What exactly will I find on this site?
A listing of Ontario [Canada] place names (past & present).

I can't find the place I'm looking for... why isn't it listed?
There are three possible answers:
    1. The place is listed but under a different spelling.
    2. The place doesn't exist, or doesn't exist in Ontario
    3. It has not yet been added. Ontario Locator is a work in progress. New additions are made with each update but there are over 60,000 current Ontario place names (and most likely quadruple that for place names that no longer exist) and Ontario Locator has only 1/6 of these places listed. We're working on it and with your help we'll make it!

What can I do to get a place listed on this site?
Submit a query or addition! Only with your help will this site become the utopia of Ontario place location. All submissions are carefully looked over and if your place is found or can be verified, it will be added on the next update.

What's the difference between a query and an addition?
- A query is a question. You think a place is/was in Ontario but you're not 100% sure.

Supplied records:

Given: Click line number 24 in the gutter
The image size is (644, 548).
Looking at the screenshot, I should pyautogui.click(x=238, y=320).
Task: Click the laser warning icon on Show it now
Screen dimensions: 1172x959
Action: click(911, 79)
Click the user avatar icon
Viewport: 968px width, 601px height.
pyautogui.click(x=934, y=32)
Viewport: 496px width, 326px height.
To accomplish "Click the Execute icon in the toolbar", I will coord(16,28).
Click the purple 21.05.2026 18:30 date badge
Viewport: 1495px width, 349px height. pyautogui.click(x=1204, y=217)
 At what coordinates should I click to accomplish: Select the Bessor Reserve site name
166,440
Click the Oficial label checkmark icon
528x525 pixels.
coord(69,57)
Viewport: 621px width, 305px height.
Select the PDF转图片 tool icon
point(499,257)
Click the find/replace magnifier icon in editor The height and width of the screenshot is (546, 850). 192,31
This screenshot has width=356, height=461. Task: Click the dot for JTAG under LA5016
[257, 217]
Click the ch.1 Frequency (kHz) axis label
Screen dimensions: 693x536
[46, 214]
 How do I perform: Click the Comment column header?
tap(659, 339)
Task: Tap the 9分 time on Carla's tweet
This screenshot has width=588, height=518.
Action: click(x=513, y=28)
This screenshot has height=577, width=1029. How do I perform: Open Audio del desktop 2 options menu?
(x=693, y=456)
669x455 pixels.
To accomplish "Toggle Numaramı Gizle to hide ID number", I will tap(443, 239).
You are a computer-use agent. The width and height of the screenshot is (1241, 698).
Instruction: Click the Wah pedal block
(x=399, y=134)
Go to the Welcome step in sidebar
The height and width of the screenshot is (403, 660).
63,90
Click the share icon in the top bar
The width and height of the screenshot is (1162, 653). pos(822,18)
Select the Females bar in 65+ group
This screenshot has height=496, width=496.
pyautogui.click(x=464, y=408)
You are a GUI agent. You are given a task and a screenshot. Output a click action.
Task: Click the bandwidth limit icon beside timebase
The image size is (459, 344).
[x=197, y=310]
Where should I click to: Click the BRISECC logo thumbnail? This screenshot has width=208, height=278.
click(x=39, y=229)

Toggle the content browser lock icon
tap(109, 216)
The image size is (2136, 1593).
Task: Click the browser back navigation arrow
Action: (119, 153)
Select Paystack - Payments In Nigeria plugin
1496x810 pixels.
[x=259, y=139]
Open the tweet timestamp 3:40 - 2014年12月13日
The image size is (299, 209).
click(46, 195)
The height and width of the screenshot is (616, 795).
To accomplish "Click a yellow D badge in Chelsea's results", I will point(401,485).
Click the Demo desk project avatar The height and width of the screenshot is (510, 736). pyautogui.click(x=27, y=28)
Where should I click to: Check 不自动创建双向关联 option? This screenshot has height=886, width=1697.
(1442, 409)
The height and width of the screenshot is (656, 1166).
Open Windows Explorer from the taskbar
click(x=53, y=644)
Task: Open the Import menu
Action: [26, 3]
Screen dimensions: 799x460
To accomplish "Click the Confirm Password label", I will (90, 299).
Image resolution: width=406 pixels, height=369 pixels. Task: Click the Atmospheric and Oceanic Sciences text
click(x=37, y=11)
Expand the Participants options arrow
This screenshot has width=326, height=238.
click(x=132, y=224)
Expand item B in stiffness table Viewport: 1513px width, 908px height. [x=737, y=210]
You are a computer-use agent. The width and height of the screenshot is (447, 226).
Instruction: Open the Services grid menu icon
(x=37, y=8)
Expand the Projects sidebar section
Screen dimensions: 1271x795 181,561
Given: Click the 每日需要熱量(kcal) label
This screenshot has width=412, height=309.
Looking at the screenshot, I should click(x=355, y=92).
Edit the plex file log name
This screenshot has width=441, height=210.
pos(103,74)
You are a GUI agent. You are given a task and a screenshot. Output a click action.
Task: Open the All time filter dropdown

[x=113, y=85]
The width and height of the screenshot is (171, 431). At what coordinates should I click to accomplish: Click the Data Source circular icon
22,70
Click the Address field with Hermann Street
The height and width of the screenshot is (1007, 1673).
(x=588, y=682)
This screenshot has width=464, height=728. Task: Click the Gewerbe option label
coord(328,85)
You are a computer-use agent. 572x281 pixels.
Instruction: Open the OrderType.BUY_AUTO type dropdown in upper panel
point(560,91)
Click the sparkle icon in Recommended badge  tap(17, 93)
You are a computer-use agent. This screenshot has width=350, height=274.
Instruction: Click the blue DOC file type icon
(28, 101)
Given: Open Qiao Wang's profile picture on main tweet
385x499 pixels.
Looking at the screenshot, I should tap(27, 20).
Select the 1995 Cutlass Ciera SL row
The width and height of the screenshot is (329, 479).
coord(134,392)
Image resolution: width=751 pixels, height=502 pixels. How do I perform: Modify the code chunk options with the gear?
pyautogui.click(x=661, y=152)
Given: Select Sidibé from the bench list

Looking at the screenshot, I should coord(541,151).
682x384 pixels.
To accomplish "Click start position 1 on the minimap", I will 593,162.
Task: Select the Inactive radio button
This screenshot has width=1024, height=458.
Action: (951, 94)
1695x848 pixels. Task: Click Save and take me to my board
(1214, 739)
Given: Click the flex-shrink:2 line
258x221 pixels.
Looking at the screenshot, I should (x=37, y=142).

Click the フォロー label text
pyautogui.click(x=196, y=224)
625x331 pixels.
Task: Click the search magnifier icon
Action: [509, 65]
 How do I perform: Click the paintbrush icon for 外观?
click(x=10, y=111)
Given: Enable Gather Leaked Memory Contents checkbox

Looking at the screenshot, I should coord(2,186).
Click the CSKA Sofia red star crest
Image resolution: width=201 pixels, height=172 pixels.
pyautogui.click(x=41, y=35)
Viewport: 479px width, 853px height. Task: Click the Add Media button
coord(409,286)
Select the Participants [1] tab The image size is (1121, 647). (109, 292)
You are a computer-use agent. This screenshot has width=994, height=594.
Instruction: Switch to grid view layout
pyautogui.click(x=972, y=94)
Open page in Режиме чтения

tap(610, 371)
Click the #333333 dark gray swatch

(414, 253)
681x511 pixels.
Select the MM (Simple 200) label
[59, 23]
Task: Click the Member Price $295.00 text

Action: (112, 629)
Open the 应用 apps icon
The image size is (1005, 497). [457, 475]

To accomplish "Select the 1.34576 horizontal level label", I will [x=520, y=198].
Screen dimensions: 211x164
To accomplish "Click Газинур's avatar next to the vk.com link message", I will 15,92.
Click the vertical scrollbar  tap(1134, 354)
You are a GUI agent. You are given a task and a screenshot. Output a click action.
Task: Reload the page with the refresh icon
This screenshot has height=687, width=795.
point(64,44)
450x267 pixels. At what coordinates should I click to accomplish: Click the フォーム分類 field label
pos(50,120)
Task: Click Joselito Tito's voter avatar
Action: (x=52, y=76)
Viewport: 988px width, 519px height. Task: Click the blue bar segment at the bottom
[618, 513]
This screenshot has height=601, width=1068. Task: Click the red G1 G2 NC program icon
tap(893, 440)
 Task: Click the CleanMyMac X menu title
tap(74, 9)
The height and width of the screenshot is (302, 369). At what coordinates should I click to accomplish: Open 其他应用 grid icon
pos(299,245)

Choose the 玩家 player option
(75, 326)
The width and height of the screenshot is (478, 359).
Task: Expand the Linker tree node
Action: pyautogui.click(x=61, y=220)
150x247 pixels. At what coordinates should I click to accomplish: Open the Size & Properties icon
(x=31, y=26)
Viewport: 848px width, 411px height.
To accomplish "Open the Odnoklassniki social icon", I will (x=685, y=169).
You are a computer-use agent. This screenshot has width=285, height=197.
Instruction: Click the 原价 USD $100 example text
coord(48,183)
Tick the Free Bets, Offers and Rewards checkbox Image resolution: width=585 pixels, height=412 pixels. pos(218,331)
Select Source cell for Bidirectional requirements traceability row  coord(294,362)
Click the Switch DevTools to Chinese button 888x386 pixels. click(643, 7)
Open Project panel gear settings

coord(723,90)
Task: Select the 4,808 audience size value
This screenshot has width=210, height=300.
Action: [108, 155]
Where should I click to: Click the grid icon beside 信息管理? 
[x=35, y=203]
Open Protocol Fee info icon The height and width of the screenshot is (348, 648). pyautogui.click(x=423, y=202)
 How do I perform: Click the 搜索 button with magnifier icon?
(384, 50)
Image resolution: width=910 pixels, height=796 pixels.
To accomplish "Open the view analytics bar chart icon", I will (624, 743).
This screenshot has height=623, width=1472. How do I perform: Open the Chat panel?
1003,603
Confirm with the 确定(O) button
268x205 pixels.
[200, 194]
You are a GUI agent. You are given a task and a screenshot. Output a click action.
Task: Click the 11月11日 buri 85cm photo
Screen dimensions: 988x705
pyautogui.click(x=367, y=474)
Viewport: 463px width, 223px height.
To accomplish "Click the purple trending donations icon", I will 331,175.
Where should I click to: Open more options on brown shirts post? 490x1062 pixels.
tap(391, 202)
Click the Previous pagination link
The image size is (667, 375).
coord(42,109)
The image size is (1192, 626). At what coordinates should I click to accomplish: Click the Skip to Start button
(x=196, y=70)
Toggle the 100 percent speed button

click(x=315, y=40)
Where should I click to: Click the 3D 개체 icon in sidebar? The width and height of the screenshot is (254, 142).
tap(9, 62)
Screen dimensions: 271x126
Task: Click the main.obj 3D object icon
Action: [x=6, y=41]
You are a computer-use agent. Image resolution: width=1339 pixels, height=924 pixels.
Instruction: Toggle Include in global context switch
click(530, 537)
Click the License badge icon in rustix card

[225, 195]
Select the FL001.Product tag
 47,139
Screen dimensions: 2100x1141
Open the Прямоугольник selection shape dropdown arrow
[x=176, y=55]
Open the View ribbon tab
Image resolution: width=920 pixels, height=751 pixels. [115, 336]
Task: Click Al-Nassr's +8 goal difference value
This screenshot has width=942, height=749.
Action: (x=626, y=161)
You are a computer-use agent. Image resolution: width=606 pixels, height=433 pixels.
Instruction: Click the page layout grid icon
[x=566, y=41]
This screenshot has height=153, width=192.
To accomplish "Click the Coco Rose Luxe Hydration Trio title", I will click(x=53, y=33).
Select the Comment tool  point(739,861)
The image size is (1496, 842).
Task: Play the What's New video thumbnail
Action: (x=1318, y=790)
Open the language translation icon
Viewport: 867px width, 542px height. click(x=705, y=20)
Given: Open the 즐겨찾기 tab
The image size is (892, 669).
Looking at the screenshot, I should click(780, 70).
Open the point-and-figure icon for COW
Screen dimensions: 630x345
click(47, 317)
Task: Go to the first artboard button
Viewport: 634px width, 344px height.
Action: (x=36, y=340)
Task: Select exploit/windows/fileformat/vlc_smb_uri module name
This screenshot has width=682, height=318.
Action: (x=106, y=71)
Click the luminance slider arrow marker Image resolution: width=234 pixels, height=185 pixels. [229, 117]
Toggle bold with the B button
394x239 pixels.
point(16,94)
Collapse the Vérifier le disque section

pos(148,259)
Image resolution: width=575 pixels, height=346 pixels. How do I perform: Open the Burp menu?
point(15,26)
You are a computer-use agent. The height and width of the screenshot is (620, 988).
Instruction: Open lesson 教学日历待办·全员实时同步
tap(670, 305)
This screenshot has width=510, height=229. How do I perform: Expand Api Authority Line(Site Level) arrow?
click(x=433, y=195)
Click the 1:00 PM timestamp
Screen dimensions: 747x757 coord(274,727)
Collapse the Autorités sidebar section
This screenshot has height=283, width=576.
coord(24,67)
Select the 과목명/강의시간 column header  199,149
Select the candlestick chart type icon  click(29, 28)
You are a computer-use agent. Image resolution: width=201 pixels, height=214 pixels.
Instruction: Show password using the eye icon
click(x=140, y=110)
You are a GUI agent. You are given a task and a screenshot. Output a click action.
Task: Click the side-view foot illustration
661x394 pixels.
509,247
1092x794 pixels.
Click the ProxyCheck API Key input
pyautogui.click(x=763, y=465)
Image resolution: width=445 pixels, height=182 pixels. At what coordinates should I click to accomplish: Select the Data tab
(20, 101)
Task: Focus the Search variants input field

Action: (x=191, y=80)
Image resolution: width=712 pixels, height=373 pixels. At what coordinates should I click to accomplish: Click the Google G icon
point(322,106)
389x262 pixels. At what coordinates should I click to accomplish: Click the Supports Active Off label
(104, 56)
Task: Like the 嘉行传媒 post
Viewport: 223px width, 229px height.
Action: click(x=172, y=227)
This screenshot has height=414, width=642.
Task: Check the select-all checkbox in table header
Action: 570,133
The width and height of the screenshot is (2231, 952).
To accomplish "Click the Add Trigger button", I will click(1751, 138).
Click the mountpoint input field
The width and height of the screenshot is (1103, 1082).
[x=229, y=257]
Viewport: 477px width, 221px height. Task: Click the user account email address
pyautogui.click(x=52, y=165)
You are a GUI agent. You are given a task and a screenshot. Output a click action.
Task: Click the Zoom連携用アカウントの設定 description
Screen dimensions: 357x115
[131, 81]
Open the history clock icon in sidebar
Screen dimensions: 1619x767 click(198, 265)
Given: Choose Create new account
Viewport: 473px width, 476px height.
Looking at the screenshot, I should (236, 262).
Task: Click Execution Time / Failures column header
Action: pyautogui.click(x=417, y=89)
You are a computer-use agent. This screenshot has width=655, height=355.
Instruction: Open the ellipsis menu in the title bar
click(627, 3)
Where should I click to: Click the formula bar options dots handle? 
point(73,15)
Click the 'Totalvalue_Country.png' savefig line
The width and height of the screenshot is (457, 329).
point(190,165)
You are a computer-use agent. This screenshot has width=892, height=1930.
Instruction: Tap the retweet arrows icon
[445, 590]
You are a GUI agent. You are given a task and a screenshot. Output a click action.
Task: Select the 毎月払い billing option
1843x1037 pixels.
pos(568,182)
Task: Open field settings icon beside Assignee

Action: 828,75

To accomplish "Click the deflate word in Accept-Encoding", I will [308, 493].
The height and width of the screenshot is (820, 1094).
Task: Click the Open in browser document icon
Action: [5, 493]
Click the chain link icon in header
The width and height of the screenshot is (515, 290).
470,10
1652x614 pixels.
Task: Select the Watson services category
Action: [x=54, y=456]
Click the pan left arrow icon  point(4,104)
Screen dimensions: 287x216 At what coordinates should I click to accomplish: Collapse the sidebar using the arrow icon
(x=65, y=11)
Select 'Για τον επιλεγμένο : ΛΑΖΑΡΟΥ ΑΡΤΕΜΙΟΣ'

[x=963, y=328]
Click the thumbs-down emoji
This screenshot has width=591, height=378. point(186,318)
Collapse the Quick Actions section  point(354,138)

Direction: Extend the Ontario Locator FAQ, picking up right after its last sentence, "You think a place is/was in Ontario but you're not 100% sure." The listing plays no part here.

Result of the exercise:
- An addition is a statement. You *know* a place is/was in Ontario and can provide proof.

Why don't you list addresses, buildings or streets?
Because this site was designed to help you find out what county/district of Ontario you need for genealogy research. This is not a 411 service (see Canada 411 for that!)

What does it mean when a place has two Townships or two Townships and two Counties listed?
It means that the place is found on a border or boundary. For instance -- Avon, North Dorchester Twp & South Dorchester Twp's, Middlesex & Elgin Co's. Avon is found on the boundary of North Dorchester Twp, Middlesex Co and South Dorchester Twp, Elgin Co.

I just submitted a query, where and when will it be answered?
- Where: Either under Misplaced Places or within the database, depending upon the answer.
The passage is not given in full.